> _Problem_: Retype all of the material below line for line, without changing a single character.

Stored data:
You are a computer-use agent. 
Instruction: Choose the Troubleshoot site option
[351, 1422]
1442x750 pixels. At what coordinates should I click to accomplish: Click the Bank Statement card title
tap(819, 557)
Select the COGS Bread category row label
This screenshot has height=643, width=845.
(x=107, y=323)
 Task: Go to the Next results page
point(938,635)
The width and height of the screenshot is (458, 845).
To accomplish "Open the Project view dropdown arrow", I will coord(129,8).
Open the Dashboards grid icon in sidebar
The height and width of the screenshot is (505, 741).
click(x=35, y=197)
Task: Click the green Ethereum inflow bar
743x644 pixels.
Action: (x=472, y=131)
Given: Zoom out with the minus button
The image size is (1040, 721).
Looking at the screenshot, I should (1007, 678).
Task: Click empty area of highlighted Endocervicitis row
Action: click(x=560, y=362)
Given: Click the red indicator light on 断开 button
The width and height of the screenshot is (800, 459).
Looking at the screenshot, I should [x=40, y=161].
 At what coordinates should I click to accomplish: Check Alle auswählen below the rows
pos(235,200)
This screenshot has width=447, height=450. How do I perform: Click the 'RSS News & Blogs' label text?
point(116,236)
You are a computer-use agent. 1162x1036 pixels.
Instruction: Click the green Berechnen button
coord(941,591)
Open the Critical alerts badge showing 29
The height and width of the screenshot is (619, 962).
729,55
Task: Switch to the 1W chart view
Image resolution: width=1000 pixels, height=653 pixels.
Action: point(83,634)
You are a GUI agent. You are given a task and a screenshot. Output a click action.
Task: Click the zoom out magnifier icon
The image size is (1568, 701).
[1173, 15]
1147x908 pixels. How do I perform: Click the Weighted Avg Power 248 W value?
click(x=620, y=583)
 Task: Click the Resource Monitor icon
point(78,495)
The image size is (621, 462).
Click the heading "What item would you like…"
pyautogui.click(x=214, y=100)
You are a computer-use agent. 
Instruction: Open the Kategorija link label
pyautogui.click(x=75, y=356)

> _Correct output_:
You are a computer-use agent. 
Instruction: Choose the Troubleshoot site option
[351, 1422]
1442x750 pixels. At what coordinates should I click to accomplish: Click the Bank Statement card title
tap(819, 557)
Select the COGS Bread category row label
This screenshot has height=643, width=845.
(x=107, y=323)
 Task: Go to the Next results page
point(938,635)
The width and height of the screenshot is (458, 845).
To accomplish "Open the Project view dropdown arrow", I will coord(129,8).
Open the Dashboards grid icon in sidebar
The height and width of the screenshot is (505, 741).
click(x=35, y=197)
Task: Click the green Ethereum inflow bar
743x644 pixels.
Action: (x=472, y=131)
Given: Zoom out with the minus button
The image size is (1040, 721).
Looking at the screenshot, I should (1007, 678).
Task: Click empty area of highlighted Endocervicitis row
Action: click(x=560, y=362)
Given: Click the red indicator light on 断开 button
The width and height of the screenshot is (800, 459).
Looking at the screenshot, I should [x=40, y=161].
 At what coordinates should I click to accomplish: Check Alle auswählen below the rows
pos(235,200)
This screenshot has width=447, height=450. How do I perform: Click the 'RSS News & Blogs' label text?
point(116,236)
You are a computer-use agent. 1162x1036 pixels.
Instruction: Click the green Berechnen button
coord(941,591)
Open the Critical alerts badge showing 29
The height and width of the screenshot is (619, 962).
729,55
Task: Switch to the 1W chart view
Image resolution: width=1000 pixels, height=653 pixels.
Action: point(83,634)
You are a GUI agent. You are given a task and a screenshot. Output a click action.
Task: Click the zoom out magnifier icon
The image size is (1568, 701).
[1173, 15]
1147x908 pixels. How do I perform: Click the Weighted Avg Power 248 W value?
click(x=620, y=583)
 Task: Click the Resource Monitor icon
point(78,495)
The image size is (621, 462).
Click the heading "What item would you like…"
pyautogui.click(x=214, y=100)
You are a computer-use agent. 
Instruction: Open the Kategorija link label
pyautogui.click(x=75, y=356)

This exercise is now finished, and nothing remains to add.